- [Obiettivo] Filtra l'elenco qui sotto e trascrivi ogni riga che contiene la stringa "dropdown". Distingui tra maiuscole e minuscole.

- [Materiale]
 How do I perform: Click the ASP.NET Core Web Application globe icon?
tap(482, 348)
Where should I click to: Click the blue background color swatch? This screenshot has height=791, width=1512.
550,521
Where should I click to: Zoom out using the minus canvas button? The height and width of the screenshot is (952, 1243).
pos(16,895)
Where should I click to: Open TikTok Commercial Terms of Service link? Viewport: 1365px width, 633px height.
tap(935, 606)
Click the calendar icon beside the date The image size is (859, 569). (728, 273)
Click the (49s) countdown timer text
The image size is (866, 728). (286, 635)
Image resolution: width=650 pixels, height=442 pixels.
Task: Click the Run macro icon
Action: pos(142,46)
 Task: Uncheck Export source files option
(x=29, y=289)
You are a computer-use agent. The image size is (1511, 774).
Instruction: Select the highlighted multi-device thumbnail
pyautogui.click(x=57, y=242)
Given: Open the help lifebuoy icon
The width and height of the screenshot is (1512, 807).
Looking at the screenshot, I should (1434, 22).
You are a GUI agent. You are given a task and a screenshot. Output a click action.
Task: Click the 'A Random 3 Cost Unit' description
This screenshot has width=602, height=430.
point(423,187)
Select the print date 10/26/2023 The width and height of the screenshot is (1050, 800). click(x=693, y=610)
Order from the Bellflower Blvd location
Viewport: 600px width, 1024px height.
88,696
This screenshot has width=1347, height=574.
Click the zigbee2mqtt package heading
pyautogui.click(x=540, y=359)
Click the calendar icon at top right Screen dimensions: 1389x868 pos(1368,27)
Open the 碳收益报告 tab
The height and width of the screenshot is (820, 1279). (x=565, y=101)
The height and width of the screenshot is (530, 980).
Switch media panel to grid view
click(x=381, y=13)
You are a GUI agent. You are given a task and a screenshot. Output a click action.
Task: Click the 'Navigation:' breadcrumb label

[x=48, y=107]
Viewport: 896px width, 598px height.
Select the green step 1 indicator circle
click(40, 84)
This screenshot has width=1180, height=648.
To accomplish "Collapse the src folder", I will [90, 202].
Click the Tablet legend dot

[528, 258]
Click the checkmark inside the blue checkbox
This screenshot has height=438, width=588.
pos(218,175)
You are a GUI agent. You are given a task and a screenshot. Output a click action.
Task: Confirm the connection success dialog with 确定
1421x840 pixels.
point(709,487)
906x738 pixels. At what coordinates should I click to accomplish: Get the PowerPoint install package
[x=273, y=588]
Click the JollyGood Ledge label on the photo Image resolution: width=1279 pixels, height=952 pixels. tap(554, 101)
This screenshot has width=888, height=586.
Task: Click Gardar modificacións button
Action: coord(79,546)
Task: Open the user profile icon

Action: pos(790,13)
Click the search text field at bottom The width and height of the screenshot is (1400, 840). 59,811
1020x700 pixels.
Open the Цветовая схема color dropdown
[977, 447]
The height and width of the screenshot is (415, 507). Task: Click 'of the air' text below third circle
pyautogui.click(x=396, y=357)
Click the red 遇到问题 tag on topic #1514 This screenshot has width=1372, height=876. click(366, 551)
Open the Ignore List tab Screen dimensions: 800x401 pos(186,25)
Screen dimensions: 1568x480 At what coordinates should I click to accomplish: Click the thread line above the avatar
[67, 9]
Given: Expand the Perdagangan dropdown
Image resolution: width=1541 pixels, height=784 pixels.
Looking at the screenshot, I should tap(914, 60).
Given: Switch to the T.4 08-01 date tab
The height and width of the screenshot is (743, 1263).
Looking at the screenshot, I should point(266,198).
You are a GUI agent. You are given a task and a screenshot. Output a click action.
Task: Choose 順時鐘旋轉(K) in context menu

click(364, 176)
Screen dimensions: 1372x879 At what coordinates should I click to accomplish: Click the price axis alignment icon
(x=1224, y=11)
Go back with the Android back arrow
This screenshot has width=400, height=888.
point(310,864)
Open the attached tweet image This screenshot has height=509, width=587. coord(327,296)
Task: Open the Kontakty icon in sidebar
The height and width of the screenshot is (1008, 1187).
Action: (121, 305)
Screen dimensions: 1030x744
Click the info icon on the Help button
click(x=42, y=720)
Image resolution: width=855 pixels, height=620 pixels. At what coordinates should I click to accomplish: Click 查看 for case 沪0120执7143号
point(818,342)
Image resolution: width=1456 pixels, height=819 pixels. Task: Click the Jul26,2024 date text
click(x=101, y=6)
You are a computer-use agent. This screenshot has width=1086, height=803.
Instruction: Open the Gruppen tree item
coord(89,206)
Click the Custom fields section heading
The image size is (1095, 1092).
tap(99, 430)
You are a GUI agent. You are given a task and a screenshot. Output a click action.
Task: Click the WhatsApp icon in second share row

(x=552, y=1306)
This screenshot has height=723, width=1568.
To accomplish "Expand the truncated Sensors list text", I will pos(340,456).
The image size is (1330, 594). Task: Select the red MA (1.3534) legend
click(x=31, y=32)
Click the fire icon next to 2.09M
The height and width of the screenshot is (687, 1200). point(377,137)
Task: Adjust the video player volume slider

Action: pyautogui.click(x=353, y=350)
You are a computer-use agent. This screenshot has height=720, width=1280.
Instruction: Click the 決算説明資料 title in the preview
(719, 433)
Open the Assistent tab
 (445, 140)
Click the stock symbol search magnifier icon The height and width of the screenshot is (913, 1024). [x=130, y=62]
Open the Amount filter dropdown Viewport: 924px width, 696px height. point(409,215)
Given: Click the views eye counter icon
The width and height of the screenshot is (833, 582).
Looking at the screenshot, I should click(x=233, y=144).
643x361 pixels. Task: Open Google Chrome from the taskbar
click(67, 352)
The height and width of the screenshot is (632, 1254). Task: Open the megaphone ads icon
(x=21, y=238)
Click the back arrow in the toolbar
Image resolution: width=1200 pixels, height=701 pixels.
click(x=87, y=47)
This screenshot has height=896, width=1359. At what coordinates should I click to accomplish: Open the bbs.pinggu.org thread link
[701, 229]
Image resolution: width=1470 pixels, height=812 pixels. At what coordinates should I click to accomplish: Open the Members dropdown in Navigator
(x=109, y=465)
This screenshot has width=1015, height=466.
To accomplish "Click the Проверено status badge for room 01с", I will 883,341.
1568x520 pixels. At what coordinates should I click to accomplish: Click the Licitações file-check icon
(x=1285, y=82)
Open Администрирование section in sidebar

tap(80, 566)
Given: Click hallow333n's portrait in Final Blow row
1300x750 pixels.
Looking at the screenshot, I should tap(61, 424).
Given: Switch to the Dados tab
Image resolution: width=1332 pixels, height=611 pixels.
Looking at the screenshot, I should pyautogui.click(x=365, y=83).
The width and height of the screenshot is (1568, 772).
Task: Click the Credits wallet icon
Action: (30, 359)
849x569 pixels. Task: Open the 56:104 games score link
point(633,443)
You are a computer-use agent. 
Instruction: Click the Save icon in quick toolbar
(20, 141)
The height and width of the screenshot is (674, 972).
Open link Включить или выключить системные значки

- [Risposta]
Open the Цветовая схема color dropdown
Given: Expand the Perdagangan dropdown
Open the Amount filter dropdown Viewport: 924px width, 696px height. point(409,215)
Image resolution: width=1470 pixels, height=812 pixels. At what coordinates should I click to accomplish: Open the Members dropdown in Navigator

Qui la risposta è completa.